Sample FCE Reading & Use of English Part 4 — Key Word Transformation questions

These sample items mirror the format and difficulty of real FCE questions. Practice with thousands more on the free Koydo question bank.

  1. 1

    ORIGINAL: "It was so cold that we couldn't stay outside." KEY WORD: TOO. REWRITE: "It was _____ outside."

    • Atoo cold to stayCorrect
    • Bso cold staying
    • Cvery cold for staying
    • Dcold enough to stay
    Why this answer?

    "Too + adjective + to + infinitive" expresses the same meaning as "so + adjective + that + clause." "Too cold to stay" correctly uses "too" as the key word and preserves the meaning of impossibility due to the cold.

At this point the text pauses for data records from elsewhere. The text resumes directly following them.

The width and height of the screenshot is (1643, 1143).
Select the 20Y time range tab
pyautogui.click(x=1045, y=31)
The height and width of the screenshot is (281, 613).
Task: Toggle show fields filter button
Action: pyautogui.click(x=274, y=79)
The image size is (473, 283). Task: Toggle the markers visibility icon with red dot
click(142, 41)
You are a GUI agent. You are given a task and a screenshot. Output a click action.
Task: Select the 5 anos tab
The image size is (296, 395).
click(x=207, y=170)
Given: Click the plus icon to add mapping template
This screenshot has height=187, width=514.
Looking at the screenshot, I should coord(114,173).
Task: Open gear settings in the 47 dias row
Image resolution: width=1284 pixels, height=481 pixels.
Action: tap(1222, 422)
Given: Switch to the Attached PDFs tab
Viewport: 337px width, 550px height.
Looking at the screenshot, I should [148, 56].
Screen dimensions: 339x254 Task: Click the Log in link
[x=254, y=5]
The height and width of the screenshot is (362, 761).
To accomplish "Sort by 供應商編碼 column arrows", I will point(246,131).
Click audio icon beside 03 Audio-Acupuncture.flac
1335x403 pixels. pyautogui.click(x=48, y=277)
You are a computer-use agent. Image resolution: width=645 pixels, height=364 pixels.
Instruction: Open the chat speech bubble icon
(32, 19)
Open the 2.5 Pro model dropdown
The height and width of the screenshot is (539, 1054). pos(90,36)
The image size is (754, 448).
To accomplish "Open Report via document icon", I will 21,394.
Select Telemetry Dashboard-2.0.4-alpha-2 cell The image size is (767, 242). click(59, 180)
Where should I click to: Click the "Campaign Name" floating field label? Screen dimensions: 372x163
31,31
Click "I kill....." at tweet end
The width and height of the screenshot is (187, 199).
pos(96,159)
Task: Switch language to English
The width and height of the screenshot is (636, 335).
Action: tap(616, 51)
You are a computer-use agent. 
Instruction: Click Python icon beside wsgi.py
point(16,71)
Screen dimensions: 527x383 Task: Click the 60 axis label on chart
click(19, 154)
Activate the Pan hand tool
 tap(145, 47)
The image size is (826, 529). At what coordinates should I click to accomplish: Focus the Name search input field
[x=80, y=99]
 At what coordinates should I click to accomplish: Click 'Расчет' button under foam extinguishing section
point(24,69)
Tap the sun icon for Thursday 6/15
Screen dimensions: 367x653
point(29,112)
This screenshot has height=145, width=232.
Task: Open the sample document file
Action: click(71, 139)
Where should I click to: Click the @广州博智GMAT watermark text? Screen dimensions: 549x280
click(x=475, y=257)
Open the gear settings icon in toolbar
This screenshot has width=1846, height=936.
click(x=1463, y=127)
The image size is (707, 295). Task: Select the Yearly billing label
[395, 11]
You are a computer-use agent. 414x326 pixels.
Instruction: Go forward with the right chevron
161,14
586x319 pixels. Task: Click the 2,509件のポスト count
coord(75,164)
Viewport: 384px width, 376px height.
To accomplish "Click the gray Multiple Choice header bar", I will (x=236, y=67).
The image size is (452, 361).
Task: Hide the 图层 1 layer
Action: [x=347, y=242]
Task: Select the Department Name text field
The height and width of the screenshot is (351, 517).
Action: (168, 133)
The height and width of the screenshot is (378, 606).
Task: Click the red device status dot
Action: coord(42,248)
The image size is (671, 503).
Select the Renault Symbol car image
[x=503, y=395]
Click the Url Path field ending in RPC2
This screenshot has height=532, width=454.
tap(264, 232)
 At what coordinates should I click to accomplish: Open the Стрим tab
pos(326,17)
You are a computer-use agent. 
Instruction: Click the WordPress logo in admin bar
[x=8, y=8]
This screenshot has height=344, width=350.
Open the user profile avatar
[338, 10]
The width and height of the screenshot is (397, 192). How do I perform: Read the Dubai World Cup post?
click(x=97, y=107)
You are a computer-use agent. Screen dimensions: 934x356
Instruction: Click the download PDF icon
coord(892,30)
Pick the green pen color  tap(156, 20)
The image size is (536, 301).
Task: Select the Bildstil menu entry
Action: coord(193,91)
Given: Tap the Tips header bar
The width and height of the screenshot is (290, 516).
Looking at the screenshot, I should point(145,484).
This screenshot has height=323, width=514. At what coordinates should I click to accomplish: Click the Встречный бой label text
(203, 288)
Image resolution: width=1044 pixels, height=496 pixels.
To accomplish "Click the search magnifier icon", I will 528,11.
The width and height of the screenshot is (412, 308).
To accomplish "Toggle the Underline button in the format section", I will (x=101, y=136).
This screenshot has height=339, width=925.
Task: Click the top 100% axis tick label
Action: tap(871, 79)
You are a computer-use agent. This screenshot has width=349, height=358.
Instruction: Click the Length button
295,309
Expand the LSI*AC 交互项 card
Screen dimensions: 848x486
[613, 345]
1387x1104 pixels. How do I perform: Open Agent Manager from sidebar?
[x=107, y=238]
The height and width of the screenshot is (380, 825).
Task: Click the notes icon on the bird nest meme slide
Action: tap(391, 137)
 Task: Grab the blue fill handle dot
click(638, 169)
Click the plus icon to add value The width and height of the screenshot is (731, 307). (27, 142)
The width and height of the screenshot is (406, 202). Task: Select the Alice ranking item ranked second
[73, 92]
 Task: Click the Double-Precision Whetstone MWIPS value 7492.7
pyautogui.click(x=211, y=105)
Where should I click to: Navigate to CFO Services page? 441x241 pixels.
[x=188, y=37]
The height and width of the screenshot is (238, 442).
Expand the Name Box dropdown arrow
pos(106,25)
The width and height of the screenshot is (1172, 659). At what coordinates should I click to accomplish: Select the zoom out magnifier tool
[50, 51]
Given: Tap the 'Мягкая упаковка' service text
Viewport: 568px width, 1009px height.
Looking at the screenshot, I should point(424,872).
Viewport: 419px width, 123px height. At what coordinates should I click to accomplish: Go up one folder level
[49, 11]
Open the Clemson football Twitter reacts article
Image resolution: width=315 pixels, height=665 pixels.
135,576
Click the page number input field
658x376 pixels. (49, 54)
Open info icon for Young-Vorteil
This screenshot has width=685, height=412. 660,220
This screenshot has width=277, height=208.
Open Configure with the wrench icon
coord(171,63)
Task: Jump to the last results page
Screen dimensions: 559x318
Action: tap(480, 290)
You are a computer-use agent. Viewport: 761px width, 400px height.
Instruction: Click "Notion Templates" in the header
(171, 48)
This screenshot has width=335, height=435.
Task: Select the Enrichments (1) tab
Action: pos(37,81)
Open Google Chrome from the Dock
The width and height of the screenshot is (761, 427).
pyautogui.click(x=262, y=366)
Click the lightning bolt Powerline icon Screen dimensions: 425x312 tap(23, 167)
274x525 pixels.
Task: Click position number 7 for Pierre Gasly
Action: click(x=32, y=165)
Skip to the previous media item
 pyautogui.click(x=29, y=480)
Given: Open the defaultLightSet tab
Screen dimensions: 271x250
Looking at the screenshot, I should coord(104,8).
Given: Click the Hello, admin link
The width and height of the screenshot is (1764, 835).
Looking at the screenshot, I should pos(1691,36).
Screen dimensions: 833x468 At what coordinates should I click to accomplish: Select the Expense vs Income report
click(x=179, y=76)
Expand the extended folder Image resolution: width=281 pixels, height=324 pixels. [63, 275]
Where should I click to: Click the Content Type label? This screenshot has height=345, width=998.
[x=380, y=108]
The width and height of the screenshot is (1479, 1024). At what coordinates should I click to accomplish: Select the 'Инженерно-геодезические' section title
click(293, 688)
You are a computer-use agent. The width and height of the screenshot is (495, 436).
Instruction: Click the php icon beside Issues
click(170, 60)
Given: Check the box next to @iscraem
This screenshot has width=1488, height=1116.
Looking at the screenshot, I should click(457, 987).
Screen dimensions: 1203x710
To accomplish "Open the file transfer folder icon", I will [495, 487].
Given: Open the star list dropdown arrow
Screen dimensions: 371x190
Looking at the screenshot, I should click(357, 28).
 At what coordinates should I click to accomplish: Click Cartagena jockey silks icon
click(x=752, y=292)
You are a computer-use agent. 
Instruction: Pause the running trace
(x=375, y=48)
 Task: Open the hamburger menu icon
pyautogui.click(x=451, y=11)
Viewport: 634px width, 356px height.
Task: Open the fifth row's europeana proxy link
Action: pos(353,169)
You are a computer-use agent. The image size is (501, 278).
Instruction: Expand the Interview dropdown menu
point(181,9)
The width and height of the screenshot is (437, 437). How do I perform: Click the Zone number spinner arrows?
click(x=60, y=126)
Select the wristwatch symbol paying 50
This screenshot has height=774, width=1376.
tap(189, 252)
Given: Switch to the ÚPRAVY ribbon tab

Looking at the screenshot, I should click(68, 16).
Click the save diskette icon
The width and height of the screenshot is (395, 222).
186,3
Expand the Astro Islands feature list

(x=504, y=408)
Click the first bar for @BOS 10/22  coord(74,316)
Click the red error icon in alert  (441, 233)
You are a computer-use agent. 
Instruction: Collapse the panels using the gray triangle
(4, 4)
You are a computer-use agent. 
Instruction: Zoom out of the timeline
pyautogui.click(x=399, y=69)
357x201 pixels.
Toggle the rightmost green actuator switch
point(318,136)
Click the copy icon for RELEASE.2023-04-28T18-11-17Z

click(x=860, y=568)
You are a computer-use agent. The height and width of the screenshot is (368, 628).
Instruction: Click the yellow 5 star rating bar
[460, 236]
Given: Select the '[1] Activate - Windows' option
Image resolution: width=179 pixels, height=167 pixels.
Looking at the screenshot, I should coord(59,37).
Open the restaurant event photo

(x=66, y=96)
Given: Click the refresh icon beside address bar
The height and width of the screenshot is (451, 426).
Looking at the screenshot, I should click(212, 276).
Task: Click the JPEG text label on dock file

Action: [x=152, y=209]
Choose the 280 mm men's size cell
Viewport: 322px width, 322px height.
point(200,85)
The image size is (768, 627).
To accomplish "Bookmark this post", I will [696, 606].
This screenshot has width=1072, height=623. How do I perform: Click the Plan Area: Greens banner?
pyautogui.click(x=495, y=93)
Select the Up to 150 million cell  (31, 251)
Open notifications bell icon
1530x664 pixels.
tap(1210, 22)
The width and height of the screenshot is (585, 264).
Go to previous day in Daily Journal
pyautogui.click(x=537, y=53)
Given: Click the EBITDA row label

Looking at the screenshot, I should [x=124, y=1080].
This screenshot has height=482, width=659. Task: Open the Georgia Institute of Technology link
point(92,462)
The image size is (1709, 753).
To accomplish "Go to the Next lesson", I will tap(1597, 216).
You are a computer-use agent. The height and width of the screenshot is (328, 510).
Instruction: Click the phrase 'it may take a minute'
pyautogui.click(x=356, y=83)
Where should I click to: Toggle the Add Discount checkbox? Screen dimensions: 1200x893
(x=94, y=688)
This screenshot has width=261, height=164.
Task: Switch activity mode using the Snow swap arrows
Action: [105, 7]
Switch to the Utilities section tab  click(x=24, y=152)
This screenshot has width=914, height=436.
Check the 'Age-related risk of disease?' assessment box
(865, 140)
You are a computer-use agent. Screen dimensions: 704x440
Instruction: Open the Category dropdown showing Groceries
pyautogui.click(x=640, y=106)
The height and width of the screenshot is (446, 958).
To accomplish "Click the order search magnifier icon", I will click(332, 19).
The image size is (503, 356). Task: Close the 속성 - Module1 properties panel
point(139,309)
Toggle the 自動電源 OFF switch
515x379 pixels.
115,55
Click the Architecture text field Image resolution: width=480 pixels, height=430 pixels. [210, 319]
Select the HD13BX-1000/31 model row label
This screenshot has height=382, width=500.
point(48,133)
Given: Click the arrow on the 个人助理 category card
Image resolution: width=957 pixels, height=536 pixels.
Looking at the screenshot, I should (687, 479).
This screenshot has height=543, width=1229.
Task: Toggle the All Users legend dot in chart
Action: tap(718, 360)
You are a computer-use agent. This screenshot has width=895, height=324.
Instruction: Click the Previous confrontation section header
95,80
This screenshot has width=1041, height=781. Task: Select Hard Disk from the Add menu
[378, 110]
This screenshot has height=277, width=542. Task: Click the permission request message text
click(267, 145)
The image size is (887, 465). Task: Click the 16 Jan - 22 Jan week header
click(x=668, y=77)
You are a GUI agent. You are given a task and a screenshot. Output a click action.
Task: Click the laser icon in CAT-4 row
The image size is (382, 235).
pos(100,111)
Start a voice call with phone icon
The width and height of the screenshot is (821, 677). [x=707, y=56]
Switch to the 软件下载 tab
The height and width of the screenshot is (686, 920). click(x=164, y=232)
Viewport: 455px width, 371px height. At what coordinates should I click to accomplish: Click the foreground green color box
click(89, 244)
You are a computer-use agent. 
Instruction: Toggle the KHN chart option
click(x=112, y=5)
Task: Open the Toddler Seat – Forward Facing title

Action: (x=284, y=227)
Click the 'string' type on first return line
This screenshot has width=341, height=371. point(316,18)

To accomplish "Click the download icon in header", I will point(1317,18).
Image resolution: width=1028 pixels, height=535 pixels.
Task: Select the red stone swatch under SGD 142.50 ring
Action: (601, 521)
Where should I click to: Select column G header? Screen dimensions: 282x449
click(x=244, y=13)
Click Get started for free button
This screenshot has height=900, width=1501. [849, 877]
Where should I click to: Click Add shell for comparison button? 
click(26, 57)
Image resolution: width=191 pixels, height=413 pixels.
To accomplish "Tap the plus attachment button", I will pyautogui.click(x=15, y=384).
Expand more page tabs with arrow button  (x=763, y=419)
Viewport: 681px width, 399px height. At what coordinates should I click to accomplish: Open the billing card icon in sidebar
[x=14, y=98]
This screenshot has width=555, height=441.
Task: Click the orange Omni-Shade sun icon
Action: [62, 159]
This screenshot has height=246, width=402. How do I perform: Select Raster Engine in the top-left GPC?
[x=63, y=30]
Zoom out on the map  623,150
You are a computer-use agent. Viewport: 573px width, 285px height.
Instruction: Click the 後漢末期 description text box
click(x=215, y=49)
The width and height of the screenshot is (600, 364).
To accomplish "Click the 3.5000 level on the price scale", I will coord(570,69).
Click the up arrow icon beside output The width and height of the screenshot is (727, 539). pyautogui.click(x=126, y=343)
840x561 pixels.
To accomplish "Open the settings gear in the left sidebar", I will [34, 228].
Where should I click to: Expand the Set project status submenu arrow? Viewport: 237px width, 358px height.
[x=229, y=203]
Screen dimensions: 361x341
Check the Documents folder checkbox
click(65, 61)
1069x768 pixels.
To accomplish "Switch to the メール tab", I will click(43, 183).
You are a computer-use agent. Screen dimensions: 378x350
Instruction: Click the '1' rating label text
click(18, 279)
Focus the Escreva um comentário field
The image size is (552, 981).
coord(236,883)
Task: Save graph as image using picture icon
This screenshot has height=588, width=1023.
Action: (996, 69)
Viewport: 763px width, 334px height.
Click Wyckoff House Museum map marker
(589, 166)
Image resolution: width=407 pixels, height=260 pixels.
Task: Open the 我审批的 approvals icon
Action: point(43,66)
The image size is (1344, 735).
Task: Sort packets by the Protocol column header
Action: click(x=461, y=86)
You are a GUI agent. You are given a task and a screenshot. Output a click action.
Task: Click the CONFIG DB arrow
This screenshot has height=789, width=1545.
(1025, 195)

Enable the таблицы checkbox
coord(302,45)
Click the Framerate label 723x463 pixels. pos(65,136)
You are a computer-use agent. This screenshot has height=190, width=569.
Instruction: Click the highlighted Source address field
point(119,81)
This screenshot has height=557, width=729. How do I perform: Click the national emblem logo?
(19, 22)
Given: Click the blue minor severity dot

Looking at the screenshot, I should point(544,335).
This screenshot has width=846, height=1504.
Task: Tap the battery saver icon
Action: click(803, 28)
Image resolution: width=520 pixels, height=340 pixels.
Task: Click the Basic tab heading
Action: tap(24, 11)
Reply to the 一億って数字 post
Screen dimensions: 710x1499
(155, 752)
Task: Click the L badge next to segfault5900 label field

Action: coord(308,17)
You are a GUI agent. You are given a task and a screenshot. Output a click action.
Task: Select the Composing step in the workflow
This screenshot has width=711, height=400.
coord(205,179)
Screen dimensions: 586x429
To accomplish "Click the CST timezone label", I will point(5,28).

Frequently asked questions

How many words can I write in FCE Part 4 gaps?
Each Part 4 gap must be filled with between 2 and 5 words, including the key word. Writing 1 word or 6+ words results in no marks, even if the answer is otherwise correct. Contractions (don't, it's) count as two words.
What is the FCE pass rate for Kannadiga candidates?
Pass rates for FCE candidates in Karnataka, India are published periodically by the awarding body. Practice questions, full-length simulations, and weak-area drills are the highest-impact way to improve your odds.
How long should Kannadiga candidates study Reading & Use of English Part 4 — Key Word Transformation for the FCE?
For most candidates, focused mastery of Reading & Use of English Part 4 — Key Word Transformation requires 20–40 hours of deliberate practice — drilling sample questions, reviewing failure modes, and timing yourself against exam conditions. Karnataka runs KCET (state engineering/medical/agriculture entrance) alongside JEE Main and NEET. Bengaluru is the top-3 city for GATE and CAT candidates. Combine Reading & Use of English Part 4 — Key Word Transformation study with full-length mock exams in the final two weeks before your test date.